I would have to add “PowerPoint-a-mania” to the list. This phenomenon you are describing has exploded in districts everywhere I go. I find myself shaking my head at the reverential attitude of school officials when proudly showing off the posters and PowerPoint presentations of their students. In St. Charles, we’ve had portions of board meetings spent “oohing” and “aahing” over history projects presented on tri-fold poster boards or flashed on overhead computer screens (PowerPoint computer graphic presentations which are nothing more than glamorized poster presentations….and even easier to put together with available clip art). I always want to raise my hand and say, “But where is the accompanying paper that the student has written? Can the student write a coherent 2 or 3 page paper on this topic?”
As far as I can see, Postermania originates from three directions:
- The hottest fad around these days has to be Gardner’s Multiple Intelligences, even though the theory has no research support. Everyone wants to teach to students’ different intelligences and so instead of a written book report, the teacher will give the student the opportunity to either “act out” the book report or “draw” something related to the book. Unfortunately, since writing is always the most difficult option, few students will select that one when given the choice.
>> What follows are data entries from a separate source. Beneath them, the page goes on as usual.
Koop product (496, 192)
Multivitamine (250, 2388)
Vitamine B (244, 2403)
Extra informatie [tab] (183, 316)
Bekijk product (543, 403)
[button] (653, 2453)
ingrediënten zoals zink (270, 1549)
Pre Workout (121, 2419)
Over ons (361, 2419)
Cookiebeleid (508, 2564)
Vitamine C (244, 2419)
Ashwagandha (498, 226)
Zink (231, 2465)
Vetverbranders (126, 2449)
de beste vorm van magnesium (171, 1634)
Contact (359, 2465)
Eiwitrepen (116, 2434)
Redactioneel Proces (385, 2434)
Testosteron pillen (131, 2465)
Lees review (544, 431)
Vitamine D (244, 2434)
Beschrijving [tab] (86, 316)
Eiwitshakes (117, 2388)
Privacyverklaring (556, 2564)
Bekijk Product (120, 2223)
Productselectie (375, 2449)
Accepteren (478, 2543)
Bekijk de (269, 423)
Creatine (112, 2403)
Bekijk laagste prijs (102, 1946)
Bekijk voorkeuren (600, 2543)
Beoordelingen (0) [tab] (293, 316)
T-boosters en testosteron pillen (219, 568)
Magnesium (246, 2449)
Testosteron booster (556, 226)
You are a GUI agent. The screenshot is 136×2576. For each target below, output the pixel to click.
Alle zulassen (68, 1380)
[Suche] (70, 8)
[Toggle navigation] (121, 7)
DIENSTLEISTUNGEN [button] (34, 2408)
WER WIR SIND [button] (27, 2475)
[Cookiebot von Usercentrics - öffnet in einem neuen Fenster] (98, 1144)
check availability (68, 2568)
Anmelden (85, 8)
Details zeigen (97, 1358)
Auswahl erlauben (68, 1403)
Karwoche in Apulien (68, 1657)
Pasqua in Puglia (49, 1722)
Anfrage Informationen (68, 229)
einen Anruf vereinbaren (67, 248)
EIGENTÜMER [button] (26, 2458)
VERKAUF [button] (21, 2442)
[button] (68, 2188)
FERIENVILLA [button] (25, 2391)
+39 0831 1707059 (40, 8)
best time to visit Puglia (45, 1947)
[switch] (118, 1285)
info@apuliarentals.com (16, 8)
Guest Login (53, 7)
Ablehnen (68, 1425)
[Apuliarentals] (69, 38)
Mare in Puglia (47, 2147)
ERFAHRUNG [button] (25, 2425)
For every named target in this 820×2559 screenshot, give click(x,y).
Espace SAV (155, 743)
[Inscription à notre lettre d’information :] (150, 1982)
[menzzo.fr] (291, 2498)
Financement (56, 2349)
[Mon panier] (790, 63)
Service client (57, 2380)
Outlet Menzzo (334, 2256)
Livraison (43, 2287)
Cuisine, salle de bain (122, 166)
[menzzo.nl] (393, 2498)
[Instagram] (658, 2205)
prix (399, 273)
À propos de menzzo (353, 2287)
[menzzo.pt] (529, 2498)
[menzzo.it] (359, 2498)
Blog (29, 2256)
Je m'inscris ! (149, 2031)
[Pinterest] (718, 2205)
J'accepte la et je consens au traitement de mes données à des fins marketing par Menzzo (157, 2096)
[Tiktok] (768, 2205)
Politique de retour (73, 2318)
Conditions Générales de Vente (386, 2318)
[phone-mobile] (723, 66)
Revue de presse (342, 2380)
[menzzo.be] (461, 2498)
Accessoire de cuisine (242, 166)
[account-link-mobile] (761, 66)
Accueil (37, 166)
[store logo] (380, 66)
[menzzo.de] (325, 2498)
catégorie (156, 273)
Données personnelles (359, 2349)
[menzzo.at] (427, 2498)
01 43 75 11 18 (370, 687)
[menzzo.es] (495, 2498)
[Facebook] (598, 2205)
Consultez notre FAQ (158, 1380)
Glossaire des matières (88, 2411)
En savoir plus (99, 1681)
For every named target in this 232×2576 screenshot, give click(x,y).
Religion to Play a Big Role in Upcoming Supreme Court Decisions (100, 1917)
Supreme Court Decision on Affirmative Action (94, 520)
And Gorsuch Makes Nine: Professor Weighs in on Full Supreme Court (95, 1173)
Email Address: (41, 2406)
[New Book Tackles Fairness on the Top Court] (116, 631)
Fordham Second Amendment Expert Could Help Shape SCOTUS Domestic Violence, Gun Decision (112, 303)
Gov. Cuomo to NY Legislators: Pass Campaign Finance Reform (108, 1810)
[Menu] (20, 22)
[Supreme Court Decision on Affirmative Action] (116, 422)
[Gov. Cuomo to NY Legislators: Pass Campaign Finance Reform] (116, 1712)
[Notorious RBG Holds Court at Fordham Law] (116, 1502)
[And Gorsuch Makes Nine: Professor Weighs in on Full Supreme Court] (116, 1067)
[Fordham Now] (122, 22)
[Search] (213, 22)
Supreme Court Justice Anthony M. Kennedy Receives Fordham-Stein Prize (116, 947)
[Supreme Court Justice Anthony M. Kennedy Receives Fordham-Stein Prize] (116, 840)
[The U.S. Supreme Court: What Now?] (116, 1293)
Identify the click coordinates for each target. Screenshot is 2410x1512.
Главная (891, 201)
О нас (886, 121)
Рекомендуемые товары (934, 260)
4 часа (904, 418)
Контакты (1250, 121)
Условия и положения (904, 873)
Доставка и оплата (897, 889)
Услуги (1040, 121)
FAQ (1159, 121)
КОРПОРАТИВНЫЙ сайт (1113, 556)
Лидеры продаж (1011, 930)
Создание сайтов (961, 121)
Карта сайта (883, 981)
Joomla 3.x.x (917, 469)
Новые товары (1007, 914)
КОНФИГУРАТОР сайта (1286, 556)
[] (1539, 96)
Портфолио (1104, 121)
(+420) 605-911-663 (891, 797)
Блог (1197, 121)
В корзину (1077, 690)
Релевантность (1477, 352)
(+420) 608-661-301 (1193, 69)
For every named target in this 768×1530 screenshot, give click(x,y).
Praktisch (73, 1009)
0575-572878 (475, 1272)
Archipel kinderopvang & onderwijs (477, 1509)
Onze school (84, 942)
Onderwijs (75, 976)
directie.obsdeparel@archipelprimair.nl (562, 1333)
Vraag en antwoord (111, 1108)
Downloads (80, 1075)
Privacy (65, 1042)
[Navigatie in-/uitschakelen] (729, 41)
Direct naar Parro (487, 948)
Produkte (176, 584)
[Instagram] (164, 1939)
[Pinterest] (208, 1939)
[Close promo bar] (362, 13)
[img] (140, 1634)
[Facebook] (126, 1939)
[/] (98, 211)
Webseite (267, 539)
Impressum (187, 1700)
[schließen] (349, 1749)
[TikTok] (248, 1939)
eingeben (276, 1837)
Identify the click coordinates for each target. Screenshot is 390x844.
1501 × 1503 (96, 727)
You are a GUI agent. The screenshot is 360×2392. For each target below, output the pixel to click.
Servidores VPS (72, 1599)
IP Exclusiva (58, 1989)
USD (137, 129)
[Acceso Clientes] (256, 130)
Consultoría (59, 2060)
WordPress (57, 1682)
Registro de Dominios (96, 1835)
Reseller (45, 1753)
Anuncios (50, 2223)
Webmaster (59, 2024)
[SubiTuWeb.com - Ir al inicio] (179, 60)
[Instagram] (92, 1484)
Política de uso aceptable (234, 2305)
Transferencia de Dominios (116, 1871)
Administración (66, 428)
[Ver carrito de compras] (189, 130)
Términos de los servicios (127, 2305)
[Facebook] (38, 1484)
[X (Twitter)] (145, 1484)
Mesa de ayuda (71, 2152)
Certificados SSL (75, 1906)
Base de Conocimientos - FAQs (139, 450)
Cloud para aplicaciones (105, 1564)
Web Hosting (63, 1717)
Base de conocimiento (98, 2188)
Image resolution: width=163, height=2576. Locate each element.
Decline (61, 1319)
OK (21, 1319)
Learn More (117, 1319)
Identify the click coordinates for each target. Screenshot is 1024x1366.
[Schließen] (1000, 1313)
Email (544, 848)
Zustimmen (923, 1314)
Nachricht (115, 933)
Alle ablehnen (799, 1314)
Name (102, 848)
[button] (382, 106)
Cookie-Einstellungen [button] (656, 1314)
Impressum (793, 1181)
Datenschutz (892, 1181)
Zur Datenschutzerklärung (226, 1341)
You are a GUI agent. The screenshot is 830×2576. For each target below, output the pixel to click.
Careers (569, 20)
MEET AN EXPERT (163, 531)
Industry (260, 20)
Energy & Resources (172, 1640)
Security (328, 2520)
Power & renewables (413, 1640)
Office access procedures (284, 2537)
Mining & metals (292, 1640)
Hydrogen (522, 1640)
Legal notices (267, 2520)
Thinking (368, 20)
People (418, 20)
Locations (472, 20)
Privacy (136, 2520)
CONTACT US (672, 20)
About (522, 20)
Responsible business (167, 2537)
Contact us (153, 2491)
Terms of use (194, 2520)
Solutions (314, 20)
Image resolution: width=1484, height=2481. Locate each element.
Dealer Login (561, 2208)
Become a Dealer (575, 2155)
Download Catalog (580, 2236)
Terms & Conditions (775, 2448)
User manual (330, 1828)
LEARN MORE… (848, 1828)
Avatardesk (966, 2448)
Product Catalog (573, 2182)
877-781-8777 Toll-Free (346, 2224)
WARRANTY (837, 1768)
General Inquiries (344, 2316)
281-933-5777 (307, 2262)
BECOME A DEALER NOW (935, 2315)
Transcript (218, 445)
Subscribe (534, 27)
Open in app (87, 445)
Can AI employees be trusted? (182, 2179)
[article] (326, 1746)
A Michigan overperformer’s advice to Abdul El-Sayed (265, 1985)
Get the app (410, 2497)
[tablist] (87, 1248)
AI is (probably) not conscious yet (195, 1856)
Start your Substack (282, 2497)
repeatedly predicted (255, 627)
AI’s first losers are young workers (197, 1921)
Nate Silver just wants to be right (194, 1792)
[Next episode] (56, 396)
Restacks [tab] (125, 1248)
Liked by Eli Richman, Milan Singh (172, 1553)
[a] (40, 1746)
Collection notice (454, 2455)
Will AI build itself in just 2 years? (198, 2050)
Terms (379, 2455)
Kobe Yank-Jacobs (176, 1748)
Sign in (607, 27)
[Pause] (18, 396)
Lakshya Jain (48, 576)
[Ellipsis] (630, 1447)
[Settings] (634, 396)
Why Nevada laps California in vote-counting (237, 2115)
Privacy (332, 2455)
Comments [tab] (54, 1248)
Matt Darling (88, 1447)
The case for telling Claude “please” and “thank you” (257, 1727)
Posters and PowerPoint presentations enable the teacher to feel as if he or she has adapted the assignment to meet the needs of students who are “kinesthetic learners” or “visual learners.” As can be readily seen, a steady diet of these options ensures that a student will not develop those concurrent writing skills. If you visit the ISBE performance assessment site that I wrote about last week, you’ll see that making posters and similar projects was encouraged for these types of assessments to enhance sensitivity to individual multiple intelligences.
- Another reason for the poster mania comes from the National Council of Teachers of English (NCTE), many who believe that visual literacy is as valid as written literacy. This powerful organization (a heavy proponent of Whole Language) is based out of Champaign at the U of I and as an undergraduate in 1970, I experienced this thrust from its inception. My freshman honor’s rhetoric class met under the trees on the quad every day without rain. Under the trees we learned about Marshall McLuhan and how the technology of television was reawakening our tribal consciousness, finally counteracting our rigid left brained orientation distorted by learning how to read and write in a linear left-to-write regimen. In sync with this philosophy of how the Guttenburg Printing Press had destroyed our potential, we made poster after poster of concepts covered in the course (also a home movie). Desiring an easy A on my transcript, I quickly discovered that if I bought the largest size of posterboard and the glossiest magazines available I was guaranteed the highest grade. The sheer size of the posterboard (impossible to bring to class and still steer my bicycle) along with brightly colored photographs rubber-cemented on it was my key. Collages were easy to make about how at the end of the 1960’s an awakening tribal consciousness was arising, supposedly enhanced by television’s impact on our neurology. The few times we had to write in that class, I discovered that abandoning capital letters as being too authoritarian warmed my TA’s heart and also led to an automatic “A.” Naturally, we also journaled, although I don’t believed he ever read them. What seemed so innovative them, has now become commonplace.
- The third influence on postermania seems to arise from educator’s naive attempts to prepare students for the business world. Many educators whose entire careers (indeed their lives) have been spent within the confines of school buildings, have a caricaturized imagine of the business world as consisting of sales reps in front of poster boards or PowerPoint graphic computer presentations (also in front of chart paper taped to the walls). Often their image of this business world embraces teams of five or six individuals presenting the final project. The imagery reminds me how simplistically writers are characterized in the movies. Whenever a movie character is going to write a book, you see the character sitting on the hill at his or her typewriter or laptop perched to start the book. The reality of typing two sentences only to retype them twenty more times, of desperately thumbing through a thesaurus trying to find the right word, of tediously scanning twenty books trying to find the quote that would fit into the text just perfectly, of reordering a clause over and over until the meaning is clear is always omitted as the cumulous clouds slowly move over the neophyte writer in the movies.
When educators feel as if they are meeting the needs of the business world as they see their students poised in front of the graphic art (and making a great looking poster or PowerPoint presentation is a no-brainer), they look past the importance of the accurate writing, of the importance of a rigorous knowledge base, of homework time spent learning something of more significance than cutting and pasting in front of a television set.